The Digital States Survey identifies the top 25 states in terms of their best practices, policies and progress in using technology to better serve their citizens and streamline operations.

Following Michigan in the 2004 study are:

Washington.

Virginia.

Indiana.

Arizona.

South Dakota.

Tennessee.

Utah.

Arkansas.

Colorado.

North Carolina, which tied for 10th.

After taking off 2003 to revise the study and better focus on strategy, management and results, officials from the center used the study to examine each state's use of technology through more than 60 measurements.

The questions, which go out to the chief information officers in every state, look at service delivery, architecture and infrastructure, collaboration and leadership, with the intention of establishing benchmarks for future measurement of progress in:

Implementation and adoption — how well states do with offering a full suite of end-to-end online services.

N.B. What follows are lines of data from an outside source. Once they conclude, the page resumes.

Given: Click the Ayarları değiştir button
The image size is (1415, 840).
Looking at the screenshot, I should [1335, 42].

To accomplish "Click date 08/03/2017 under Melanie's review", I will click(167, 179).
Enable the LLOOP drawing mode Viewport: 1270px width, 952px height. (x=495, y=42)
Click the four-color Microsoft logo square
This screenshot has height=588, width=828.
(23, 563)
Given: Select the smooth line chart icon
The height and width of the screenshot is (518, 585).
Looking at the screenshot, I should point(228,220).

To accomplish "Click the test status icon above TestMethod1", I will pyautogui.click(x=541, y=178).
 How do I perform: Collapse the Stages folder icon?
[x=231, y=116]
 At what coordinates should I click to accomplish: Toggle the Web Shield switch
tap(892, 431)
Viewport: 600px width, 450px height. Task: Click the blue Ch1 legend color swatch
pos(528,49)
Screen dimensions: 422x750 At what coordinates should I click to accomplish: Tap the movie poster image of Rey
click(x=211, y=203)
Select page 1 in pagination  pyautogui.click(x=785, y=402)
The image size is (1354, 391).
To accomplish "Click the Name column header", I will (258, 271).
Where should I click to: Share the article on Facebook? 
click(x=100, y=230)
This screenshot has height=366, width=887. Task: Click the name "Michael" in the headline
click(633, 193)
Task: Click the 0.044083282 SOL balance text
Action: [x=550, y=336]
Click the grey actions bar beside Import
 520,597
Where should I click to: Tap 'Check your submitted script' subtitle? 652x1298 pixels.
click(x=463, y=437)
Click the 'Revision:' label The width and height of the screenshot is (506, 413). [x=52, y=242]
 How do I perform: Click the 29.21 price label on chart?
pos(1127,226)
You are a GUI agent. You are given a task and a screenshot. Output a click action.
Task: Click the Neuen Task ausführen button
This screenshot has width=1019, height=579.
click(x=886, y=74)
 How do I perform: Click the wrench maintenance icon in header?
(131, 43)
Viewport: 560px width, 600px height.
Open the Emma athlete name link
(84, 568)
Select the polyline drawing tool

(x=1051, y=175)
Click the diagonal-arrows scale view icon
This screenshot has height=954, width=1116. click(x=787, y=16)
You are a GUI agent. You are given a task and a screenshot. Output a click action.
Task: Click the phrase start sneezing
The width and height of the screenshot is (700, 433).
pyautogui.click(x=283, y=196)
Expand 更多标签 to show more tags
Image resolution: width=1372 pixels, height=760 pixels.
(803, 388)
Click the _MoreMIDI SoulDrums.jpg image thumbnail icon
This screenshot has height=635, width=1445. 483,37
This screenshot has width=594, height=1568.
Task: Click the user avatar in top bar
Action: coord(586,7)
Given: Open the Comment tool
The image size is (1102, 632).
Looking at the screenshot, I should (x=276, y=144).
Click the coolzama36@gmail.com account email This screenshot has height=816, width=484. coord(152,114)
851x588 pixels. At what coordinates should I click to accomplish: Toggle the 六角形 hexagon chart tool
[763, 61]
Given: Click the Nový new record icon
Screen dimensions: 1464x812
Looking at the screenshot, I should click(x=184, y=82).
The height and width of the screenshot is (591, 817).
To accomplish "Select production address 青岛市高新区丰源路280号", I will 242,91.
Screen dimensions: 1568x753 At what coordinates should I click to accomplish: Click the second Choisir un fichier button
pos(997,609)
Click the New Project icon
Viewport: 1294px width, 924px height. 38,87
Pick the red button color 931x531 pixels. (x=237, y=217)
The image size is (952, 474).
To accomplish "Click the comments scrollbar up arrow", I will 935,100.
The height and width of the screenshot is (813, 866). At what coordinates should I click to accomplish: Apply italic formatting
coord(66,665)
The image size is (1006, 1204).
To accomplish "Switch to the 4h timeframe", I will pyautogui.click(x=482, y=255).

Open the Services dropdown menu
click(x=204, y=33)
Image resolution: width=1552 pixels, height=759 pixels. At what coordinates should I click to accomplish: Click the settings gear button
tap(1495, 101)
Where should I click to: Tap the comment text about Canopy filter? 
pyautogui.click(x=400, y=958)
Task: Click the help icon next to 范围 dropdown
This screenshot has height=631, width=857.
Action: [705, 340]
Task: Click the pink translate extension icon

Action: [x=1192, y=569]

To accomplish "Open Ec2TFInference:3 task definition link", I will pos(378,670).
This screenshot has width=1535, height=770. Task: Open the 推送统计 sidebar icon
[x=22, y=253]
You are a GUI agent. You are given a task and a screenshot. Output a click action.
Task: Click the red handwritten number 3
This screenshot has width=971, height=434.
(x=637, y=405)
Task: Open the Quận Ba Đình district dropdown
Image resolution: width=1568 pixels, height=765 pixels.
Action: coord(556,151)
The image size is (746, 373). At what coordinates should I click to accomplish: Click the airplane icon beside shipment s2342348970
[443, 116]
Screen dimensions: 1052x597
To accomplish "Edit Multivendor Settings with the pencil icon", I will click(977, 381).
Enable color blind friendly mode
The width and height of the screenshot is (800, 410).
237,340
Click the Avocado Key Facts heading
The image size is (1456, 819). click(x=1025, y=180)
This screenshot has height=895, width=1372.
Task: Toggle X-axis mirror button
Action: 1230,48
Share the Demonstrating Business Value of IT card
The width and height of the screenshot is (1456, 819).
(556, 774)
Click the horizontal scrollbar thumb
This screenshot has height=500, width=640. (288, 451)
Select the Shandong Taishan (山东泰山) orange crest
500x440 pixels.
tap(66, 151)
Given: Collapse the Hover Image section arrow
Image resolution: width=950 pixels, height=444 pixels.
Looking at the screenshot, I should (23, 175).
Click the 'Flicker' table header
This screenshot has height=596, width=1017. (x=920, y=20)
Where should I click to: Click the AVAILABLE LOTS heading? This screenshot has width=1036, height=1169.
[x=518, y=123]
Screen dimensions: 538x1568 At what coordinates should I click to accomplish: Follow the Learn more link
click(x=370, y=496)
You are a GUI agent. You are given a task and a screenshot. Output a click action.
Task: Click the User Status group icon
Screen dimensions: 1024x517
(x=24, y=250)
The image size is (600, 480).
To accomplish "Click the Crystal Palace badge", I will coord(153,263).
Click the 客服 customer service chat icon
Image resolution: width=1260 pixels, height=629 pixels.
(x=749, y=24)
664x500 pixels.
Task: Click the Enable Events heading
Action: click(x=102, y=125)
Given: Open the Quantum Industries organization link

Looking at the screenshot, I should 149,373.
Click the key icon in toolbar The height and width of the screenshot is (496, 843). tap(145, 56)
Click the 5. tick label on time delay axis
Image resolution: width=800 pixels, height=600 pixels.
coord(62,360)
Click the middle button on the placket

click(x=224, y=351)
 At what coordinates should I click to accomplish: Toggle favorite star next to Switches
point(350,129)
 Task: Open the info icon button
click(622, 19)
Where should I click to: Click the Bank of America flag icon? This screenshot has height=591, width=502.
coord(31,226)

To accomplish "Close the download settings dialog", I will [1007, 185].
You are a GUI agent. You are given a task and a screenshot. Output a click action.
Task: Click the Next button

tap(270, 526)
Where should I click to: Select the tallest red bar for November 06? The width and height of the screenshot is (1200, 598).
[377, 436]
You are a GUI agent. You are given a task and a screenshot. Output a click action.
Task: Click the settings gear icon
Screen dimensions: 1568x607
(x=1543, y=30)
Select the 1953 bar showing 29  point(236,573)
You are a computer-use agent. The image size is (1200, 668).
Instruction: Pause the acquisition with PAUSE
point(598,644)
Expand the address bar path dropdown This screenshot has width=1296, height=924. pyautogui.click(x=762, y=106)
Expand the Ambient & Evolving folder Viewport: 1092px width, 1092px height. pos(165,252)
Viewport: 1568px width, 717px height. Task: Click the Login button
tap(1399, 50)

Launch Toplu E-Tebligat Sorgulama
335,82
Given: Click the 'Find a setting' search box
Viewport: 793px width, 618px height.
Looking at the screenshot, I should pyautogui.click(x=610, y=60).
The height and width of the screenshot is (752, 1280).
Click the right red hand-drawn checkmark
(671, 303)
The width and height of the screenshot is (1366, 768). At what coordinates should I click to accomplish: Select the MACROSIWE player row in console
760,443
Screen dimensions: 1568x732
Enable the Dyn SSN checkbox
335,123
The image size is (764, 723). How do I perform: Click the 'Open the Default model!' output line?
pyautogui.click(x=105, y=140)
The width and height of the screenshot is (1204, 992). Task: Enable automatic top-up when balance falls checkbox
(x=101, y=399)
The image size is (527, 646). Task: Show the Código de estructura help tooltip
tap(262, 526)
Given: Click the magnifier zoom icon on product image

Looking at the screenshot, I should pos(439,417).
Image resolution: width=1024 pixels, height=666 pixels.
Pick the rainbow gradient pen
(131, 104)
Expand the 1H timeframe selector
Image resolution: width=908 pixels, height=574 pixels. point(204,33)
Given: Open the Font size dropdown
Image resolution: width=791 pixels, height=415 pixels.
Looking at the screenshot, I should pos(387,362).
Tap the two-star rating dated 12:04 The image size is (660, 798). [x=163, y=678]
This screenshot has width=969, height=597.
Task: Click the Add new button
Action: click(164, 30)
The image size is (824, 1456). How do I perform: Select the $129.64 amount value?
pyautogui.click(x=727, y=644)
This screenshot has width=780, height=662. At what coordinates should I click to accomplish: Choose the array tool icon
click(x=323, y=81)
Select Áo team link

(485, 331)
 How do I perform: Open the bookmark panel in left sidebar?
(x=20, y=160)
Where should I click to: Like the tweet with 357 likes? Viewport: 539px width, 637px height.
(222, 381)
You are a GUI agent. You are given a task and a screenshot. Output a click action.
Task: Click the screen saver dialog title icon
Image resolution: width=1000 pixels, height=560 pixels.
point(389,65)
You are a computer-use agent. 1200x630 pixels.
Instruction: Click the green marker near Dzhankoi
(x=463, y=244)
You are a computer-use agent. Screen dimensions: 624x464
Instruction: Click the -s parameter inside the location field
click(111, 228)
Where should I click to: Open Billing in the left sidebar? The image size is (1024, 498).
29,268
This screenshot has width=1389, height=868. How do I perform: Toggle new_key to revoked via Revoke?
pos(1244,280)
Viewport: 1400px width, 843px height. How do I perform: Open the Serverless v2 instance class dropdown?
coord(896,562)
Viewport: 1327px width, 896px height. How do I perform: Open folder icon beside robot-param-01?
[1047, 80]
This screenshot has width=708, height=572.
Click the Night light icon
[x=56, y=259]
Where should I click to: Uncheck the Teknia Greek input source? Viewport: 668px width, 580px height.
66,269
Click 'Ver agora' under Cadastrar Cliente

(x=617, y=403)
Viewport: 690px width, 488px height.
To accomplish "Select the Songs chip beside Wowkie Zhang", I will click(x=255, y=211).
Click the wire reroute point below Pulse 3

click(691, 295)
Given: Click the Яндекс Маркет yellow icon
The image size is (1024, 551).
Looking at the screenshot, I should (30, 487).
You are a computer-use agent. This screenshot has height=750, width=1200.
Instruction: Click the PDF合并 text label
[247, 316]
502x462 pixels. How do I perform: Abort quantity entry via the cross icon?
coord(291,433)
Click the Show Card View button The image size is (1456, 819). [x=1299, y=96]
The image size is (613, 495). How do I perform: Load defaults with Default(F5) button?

Capacity and collaboration — use of enterprise architecture, and interagency services and information sharing.

Institutionalizing innovation — the shift from agency-by-agency investments to focusing on advancing an entire sector or function.

Many of the states in the top 10 improved over their placement in the 2002 study — including Michigan moving from second to first and Virginia from sixth to third — and the placements should continue to change as states implement new policies and practices.

"In the hands of some incredibly talented and knowledgeable leaders, states have advanced to an entirely new level of digital government," Cathilea Robinett, executive director of the center, said in a statement.

The center will continue to conduct the survey every other year in order to better assess state's progress, according to officials.